Thursday, June 30, 2011

UK Decision Overrules Doctors' Request to Remove Life Support

A new decision in the UK courts has over-ridden doctors' recommendation that a "permanent vegetative state patient" be removed from life support. Hassan Rasouli, according to the wishes of his wife, Parichehr Salasel, is currently being kept alive by a ventilator and a feeding tube.

The doctors contend that they need permission to place a patient in palliative care but not to remove life support. The court ruled otherwise.

From the article at Globe & Mail:

“I think it will reopen the debate Canada-wide about how to effectively and efficiently adjudicate end-of-life disputes,” said Mark Handelman, a lawyer for the Euthanasia Prevention Coalition, an intervenor in the appeal. “...The public at large needs to learn a lesson from this. You have to have discussions about end-of-life care with your loved ones.”

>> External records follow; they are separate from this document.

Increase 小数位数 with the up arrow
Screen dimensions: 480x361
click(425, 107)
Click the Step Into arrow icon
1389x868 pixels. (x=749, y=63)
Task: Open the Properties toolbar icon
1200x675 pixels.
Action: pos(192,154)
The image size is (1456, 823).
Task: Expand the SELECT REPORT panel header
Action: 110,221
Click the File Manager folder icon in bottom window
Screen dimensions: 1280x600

The two doctors, Brian Cuthbertson and Gordon Rubenfeld, had argued that although they required consent to provide palliative care to Mr. Rasouli, they did not need it to withdraw life-sustaining measures that are no longer medically useful. The Ontario Court of Appeal on Wednesday upheld a lower court ruling that said that they do need consent, and that if they don’t get it, they must refer the case to a tribunal.

Ms. Salasel said she was pleased with the decision, adding: “I have my husband and he is still alive ... He’s getting better, absolutely. He is alive and with medication, with modern medicine, he will be better.”

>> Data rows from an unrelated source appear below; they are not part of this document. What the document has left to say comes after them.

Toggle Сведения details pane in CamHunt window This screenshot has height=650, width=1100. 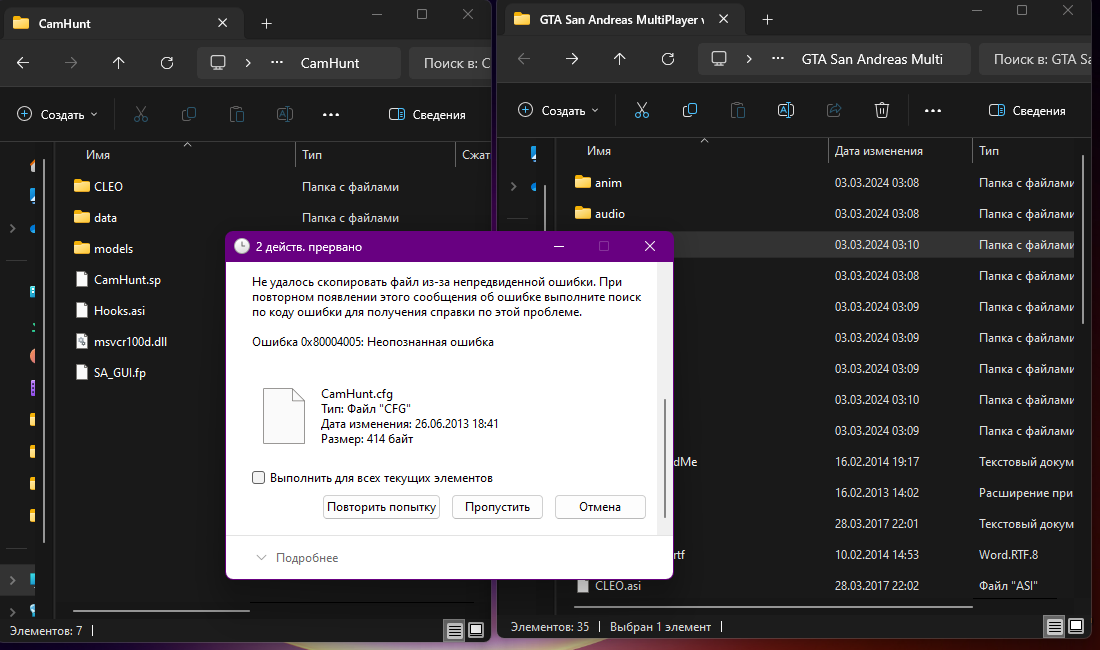[427, 114]
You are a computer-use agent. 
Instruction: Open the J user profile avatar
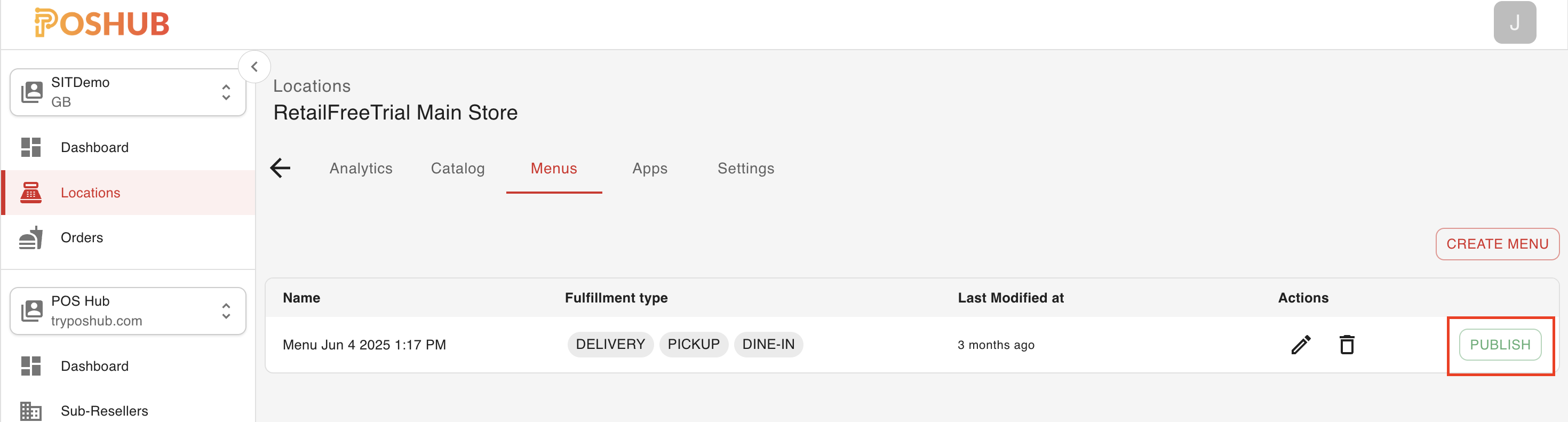(x=1515, y=22)
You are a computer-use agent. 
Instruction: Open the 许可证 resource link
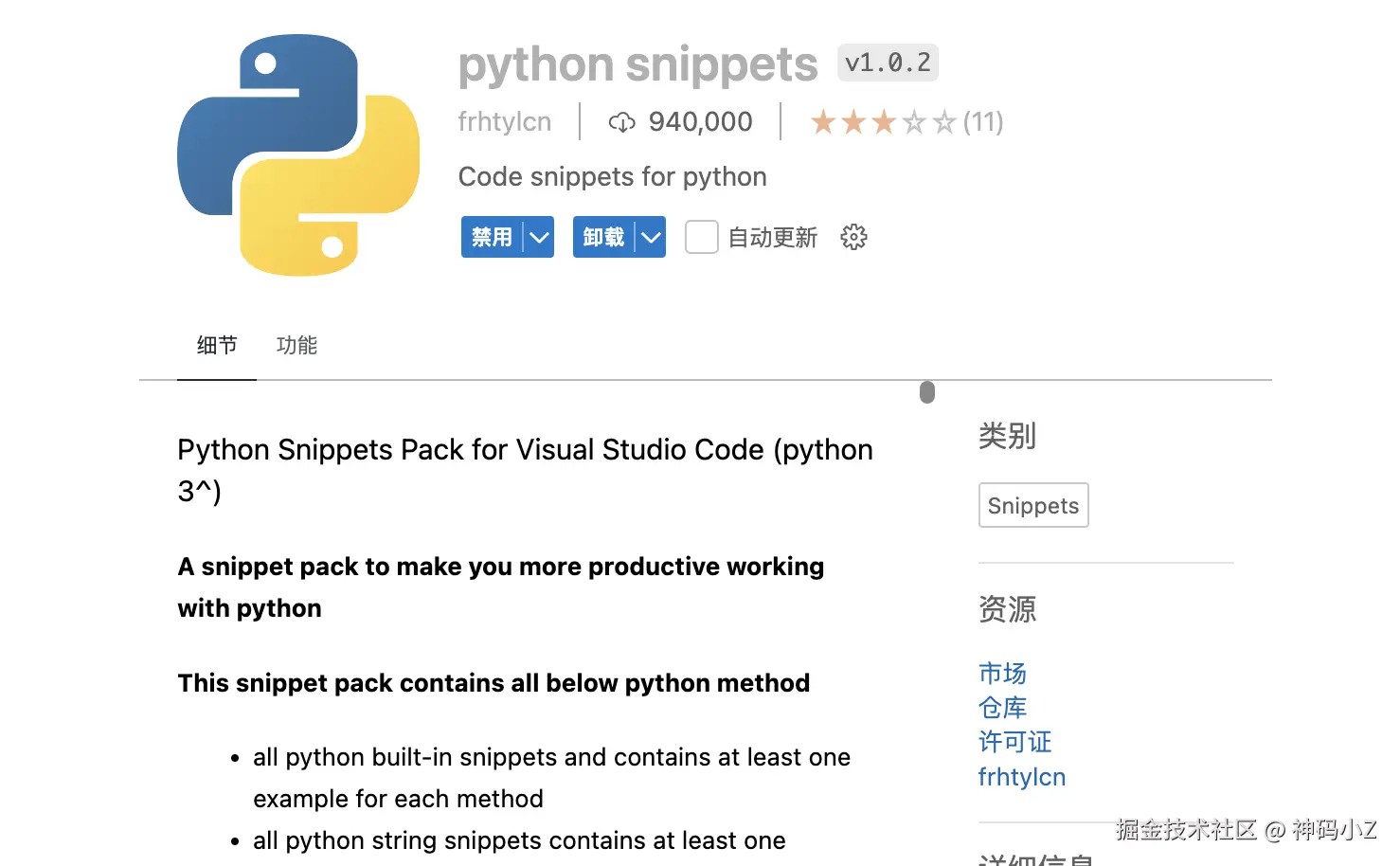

The dilemma raised in the case is of society’s own making and increasingly an issue with Canada’s aging population: medical technology can now keep the sickest patients biologically alive, even though some doctors feel this does more harm than good. Distraught family members, meanwhile, often do not know their family member’s wishes, or refuse to give up hope, and choose every intervention available to sustain life.